(Given passage)
My impromptu benefactor, Margaret, and I sat together in the third row, just steps from the stage, and began an animated conversation about classical music and European travel. She even gave me specific tips on my forthcoming trip to Vienna, where I plan to do further research on Fanny Neuda's life there.

The hall grew quiet as the concert was about to begin. Because we were opposite the keyboard side, I had the unusual experience of being within the line of sight of the pianist, which was such an intimate experience, I often needed to look away. He played the Brahms concerto with such a depth of understanding, precision, and contained emotion, it may have been the most moving experience I've ever had at a concert. This feeling was made even more profound by the exquisite cello solo in the third movement, which literally brought me to tears.
(End Given passage)
> Work instructions:
1 - Write out the concert passage from "The hall grew" up to and including "me to tears.".
2 - Extend the passage about the Brahms concert, starting after its final sentence.
The lines that follow this passage are not needed.
(Data to examine)
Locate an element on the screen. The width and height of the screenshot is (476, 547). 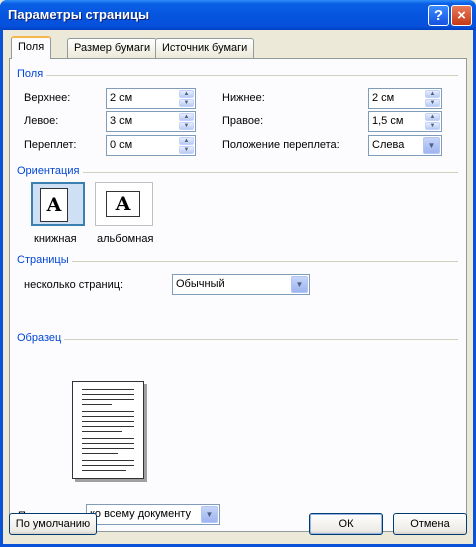
top-margin-spinner: 2 см ▲ ▼ is located at coordinates (151, 98).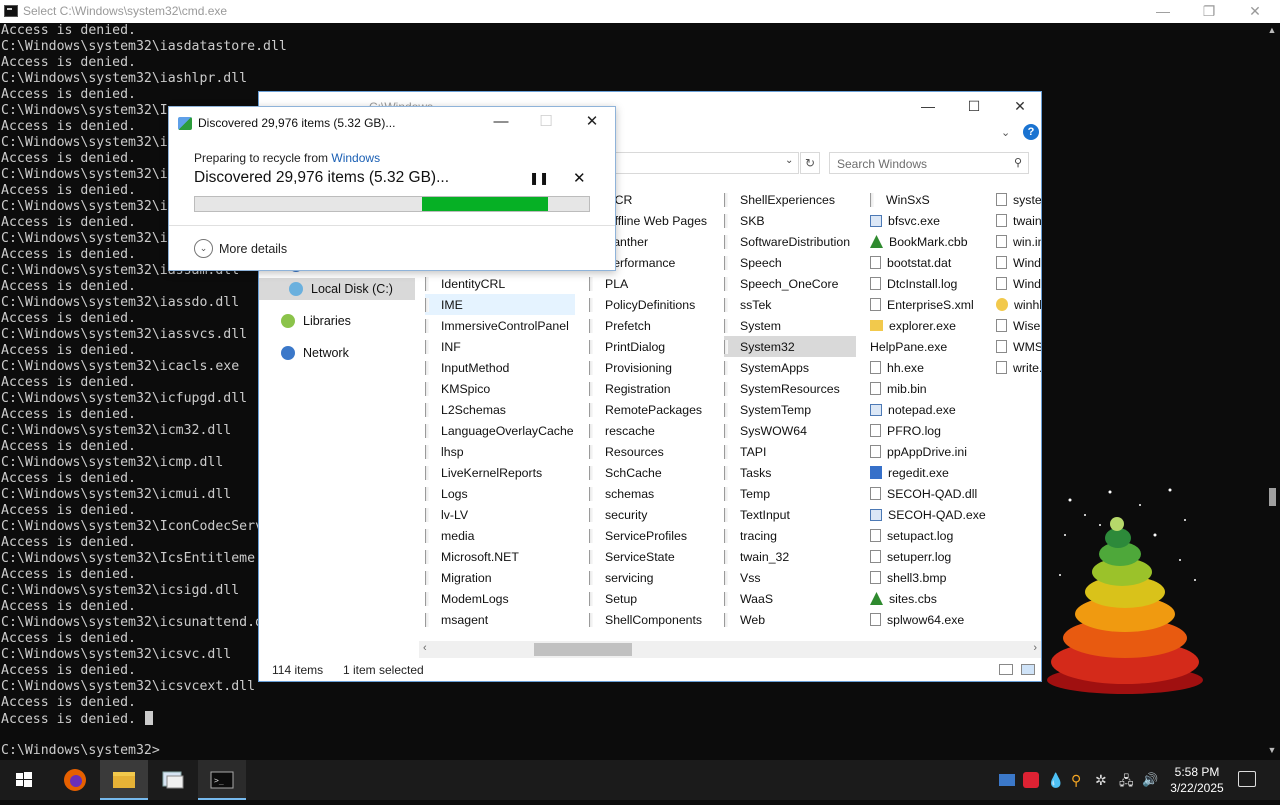 The width and height of the screenshot is (1280, 805). Describe the element at coordinates (654, 556) in the screenshot. I see `file-item: ServiceState` at that location.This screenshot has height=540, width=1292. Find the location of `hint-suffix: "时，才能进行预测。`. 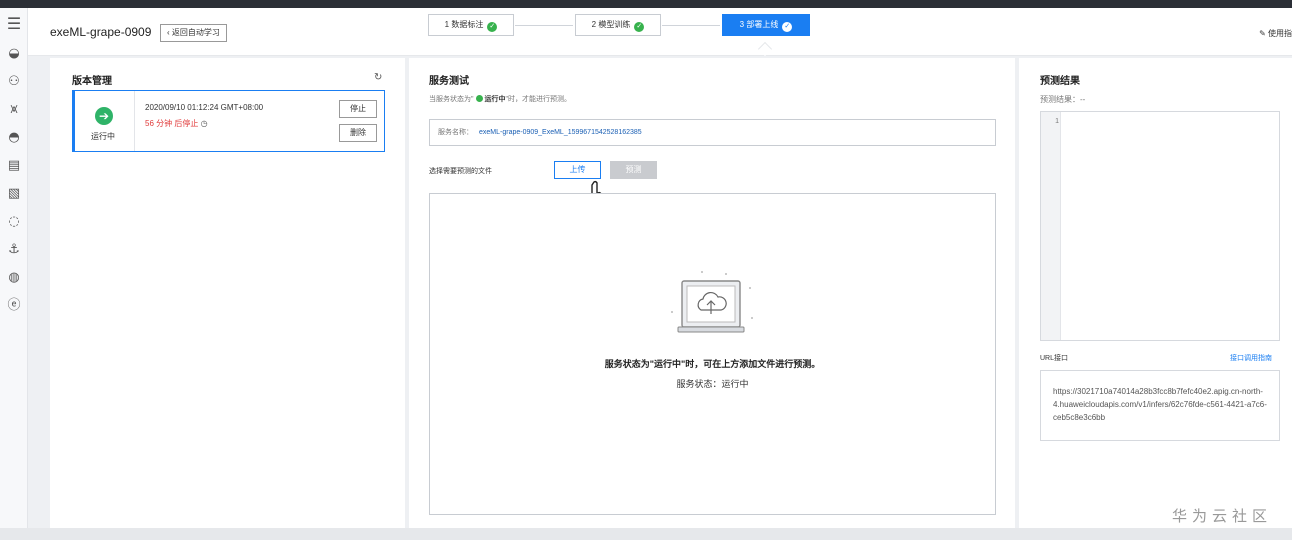

hint-suffix: "时，才能进行预测。 is located at coordinates (538, 100).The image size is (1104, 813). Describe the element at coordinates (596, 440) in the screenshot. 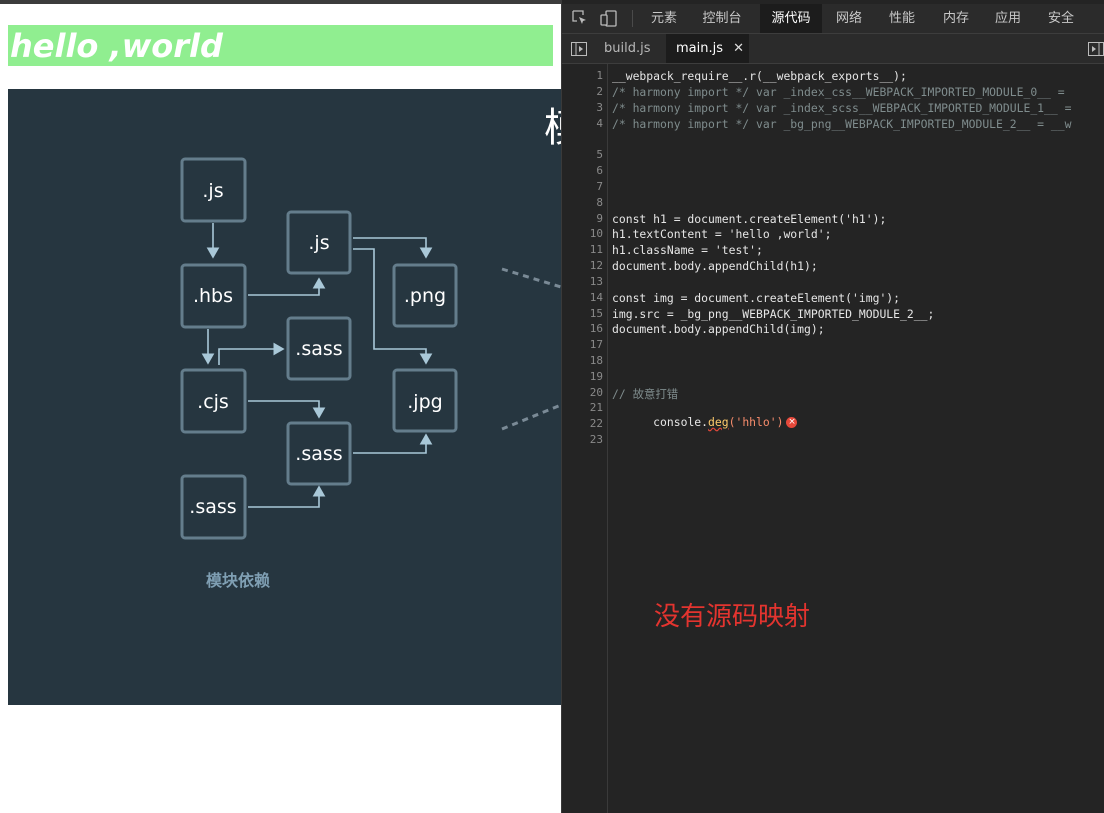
(End Data to examine)
> Results for the exercise:
1 -
The hall grew quiet as the concert was about to begin. Because we were opposite the keyboard side, I had the unusual experience of being within the line of sight of the pianist, which was such an intimate experience, I often needed to look away. He played the Brahms concerto with such a depth of understanding, precision, and contained emotion, it may have been the most moving experience I've ever had at a concert. This feeling was made even more profound by the exquisite cello solo in the third movement, which literally brought me to tears.

2 -
Sitting there, feeling so enormously blessed and moved, I felt convinced that life—a real, authentic, lived life—was essentially a delicate balance between joy and sorrow, that both were essential, and that to make art from this place had to be the highest form of human expression. I also decided once and for all that I needed to spend less time on promotion and more time writing poems. When I come to the end of my life, I will certainly never regret not doing more speaking engagements, but I certainly might regret not writing more.

As Margaret and I parted company, I felt grateful on so many levels—for the generosity of this stranger, for Brahms' musical genius, and for the insights that had come from being in a place to receive them both.

I returned home that afternoon to an e-mail message from Ludek Stipl, director of the Respect and Tolerance foundation in the Czech Republic, giving me the contact information for Celia Male, the genealogical researcher who had found the place in Vienna where Fanny Neuda once lived. I had hoped that Celia and I might meet when I travel to Vienna in September. I wrote to Celia immediately and decided to share with her the information I had gathered about Fanny's descendants, including the interesting fact that Fanny's daughter-in-law had studied piano with Brahms (see my post 003: Einstein and Relative-ity). Celia responded by telling me that her own grandmother actually sang to Brahms on his deathbed. "I have quite a few Brahms song manuscripts with blue markings," she writes, "which experts tell me was his pencil."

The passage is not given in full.